In this case, general anesthesia with desflurane and nitrous oxide facilitated early emergence in a patient with NKH, contrasting with her previous experience of delayed emergence following sevoflurane and remifentanil anesthesia. The patient’s almost flat EEG observed on the BIS monitor post-induction with propofol and fentanyl suggests a heightened sensitivity to anesthetic agents in NKH patients.

Previous reports have suggested that sevoflurane may cause delayed emergence in patients with NKH [9, 10], as seen in the patient’s history. Although desflurane has not been extensively studied in this patient population, the rapid recovery observed in this case supports its use as a potentially preferable anesthetic agent. Given that glycine is an inhibitory neurotransmitter in the spinal cord and brainstem, it can cause apnea and hiccups in NKH patients. However, NKH is thought to be neurotoxic owing to excessive activation of NMDA receptors produced by accumulated glycine which acts as a co-transmitter of glutamate [11]. However, we found no reports indicating a significant difference between the effects of sevoflurane and desflurane on glycine and NMDA receptors [12]. Therefore, we hypothesized that the delayed emergence produced by sevoflurane may be owing to its pharmacokinetic properties rather than to differences in the action of the drug itself.

The favorable pharmacological profile of desflurane, including its low blood-gas solubility coefficient, may also have contributed to the quicker emergence. The severe suppression on the BIS monitor observed in this case also suggests that patients with NKH may be more sensitive to sedative drugs, and we presume that the difference in the pharmacokinetic profile between sevoflurane and desflurane may have been expressed as a significant clinical difference.

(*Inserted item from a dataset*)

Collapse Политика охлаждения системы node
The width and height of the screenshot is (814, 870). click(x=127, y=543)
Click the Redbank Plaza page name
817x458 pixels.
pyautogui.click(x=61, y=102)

Remifentanil, an ultra-short-acting opioid, is generally considered appropriate for NKH patients due to its rapid clearance [9]. However, the glycine present in clinical formulations of remifentanil posed a potential risk for this patient, given her condition’s underlying defect in glycine metabolism. This concern led us to avoid remifentanil, although there is no direct evidence to suggest that its use would be harmful in NKH patients.

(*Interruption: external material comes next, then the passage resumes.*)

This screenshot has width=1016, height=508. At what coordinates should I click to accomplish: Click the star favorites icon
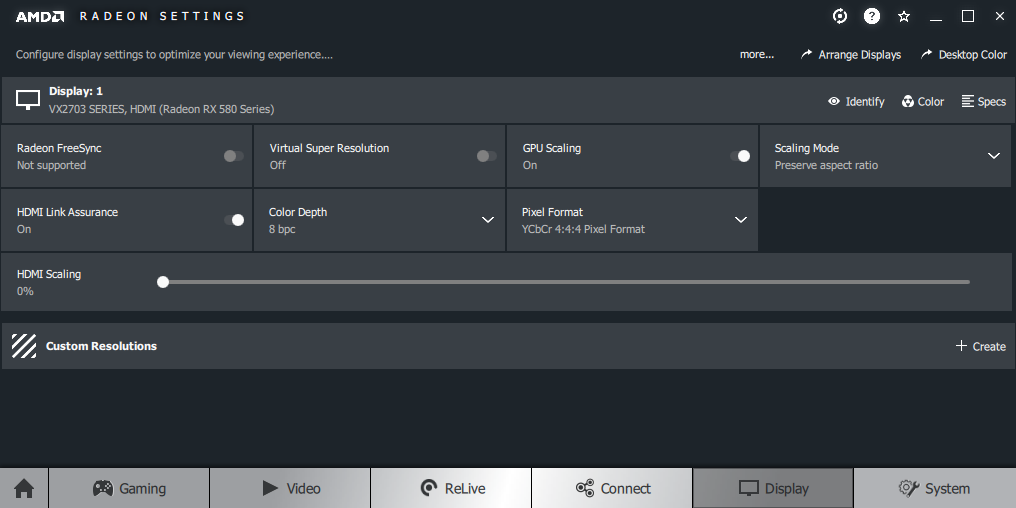[904, 16]
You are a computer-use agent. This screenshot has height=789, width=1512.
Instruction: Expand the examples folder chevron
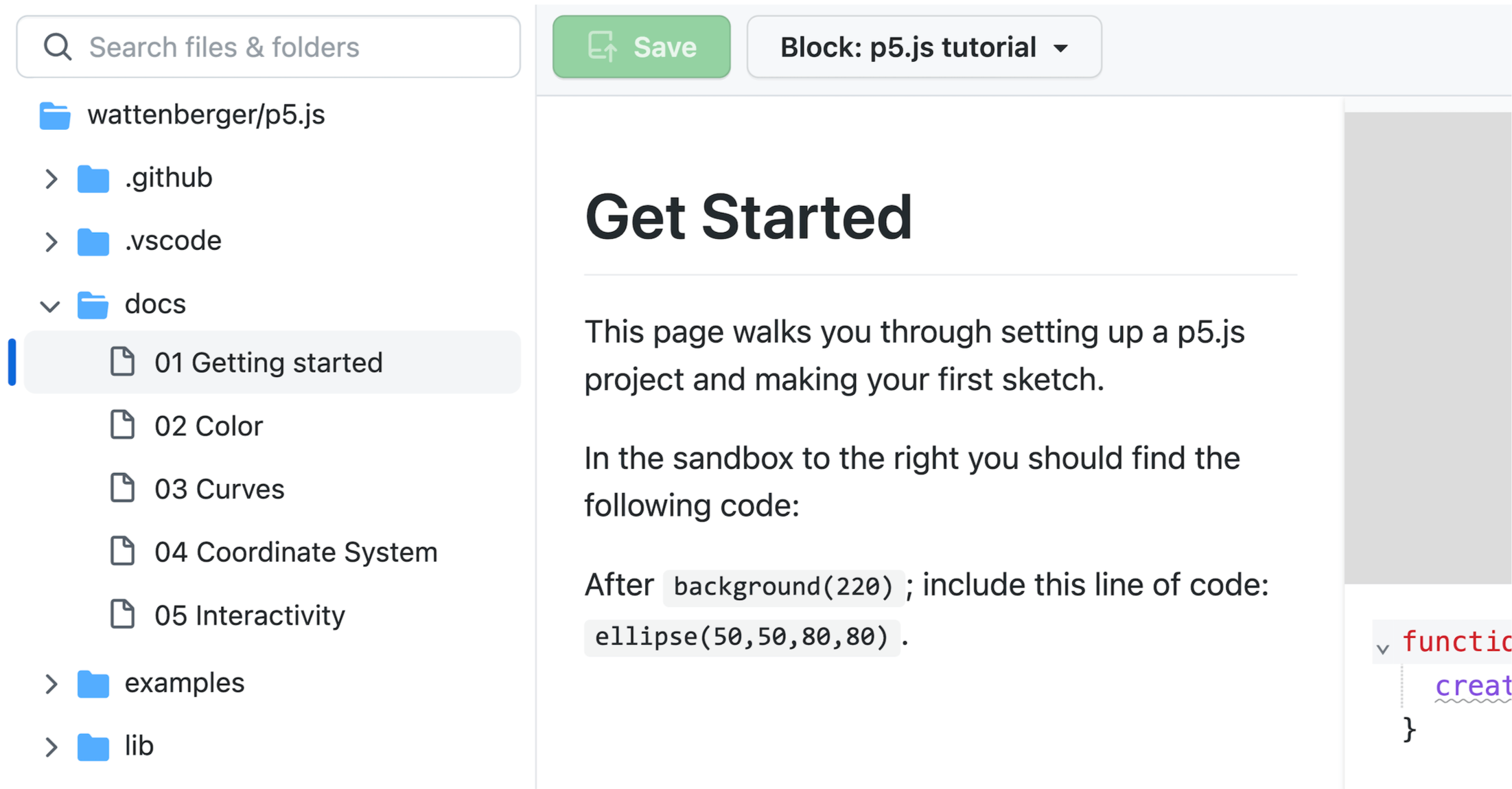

Nitrous oxide, which has NMDA receptor antagonistic properties similar to ketamine [11, 13,14,15], was included in the anesthetic plan due to its potential to provide neuroprotective effects in NKH [16]. Although ketamine could theoretically alleviate symptoms related to NKH, its impact on the speed of emergence is unclear, and thus it was not used in this case.

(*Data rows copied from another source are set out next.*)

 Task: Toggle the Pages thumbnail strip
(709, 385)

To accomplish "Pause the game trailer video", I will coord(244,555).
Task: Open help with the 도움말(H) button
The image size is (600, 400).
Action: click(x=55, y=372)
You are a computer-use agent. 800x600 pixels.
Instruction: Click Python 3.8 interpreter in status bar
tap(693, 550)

After induction of general anesthesia with propofol and fentanyl, severe suppression of EEG signals was observed on the BIS monitor for approximately 60 min. Delayed emergence from sedation or anesthesia has been reported in patients with NKH [8,9,10]. Although the relationship between anesthetic sensitivity and preoperative EEG findings is unclear, abnormal EEG patterns, including burst suppression and hypsarrhythmia without the administration of sedatives, have been reported in neonatal and infantile cases of NKH [17]. The patient in the present case also exhibited burst suppression during the neonatal period and hypsarrhythmia at 5 months of age. In addition, although the concentrations of desflurane and nitrous oxide remained constant throughout the surgery, the suppression ratio decreased over time. The severe EEG suppression observed in this case may be due to the propofol used at the induction of anesthesia, indicating that NKH patients might be particularly sensitive to anesthetic agents. Ideally, we should compare the intraoperative EEG patterns with the preoperative ones. Unfortunately, preoperative EEG findings are unknown because an EEG recording had not been performed recently. Although we could confirm the EEG patterns before the induction of anesthesia, we regrettably attached the BIS sensor after the induction of general anesthesia. Therefore, it was difficult to conclude that the EEG patterns observed in the present case reflected the effect of general anesthetics including desflurane or propofol. However, the patients showed time-dependent recovery of the BIS value without any changes in desflurane concentration, suggesting that the effect of propofol could cause severe suppression of the EEG. However, in a previous report of a patient with NKH, the BIS value was 41 before anesthesia induction and varied from 32 to 55 under the administration of propofol, remifentanil, and nitrous oxide [9]. Although the symptoms, severity, and dosage of propofol in that case were similar to those in the present case, it is noteworthy that the intraoperative EEG findings differed. According to our study, we suggest that an anesthesiologist should monitor EEG before induction of general anesthesia and pay attention to the findings when a patient has a possibility of unpredictable sensitivity to general anesthetics.

In conclusion, this case suggests that desflurane and nitrous oxide, owing to their favorable pharmacological profiles, may be preferable anesthetic agents in patients with NKH, particularly those with a history of delayed emergence from sevoflurane anesthesia. The observed EEG suppression may reflect an increased sensitivity to anesthetics in patients with NKH.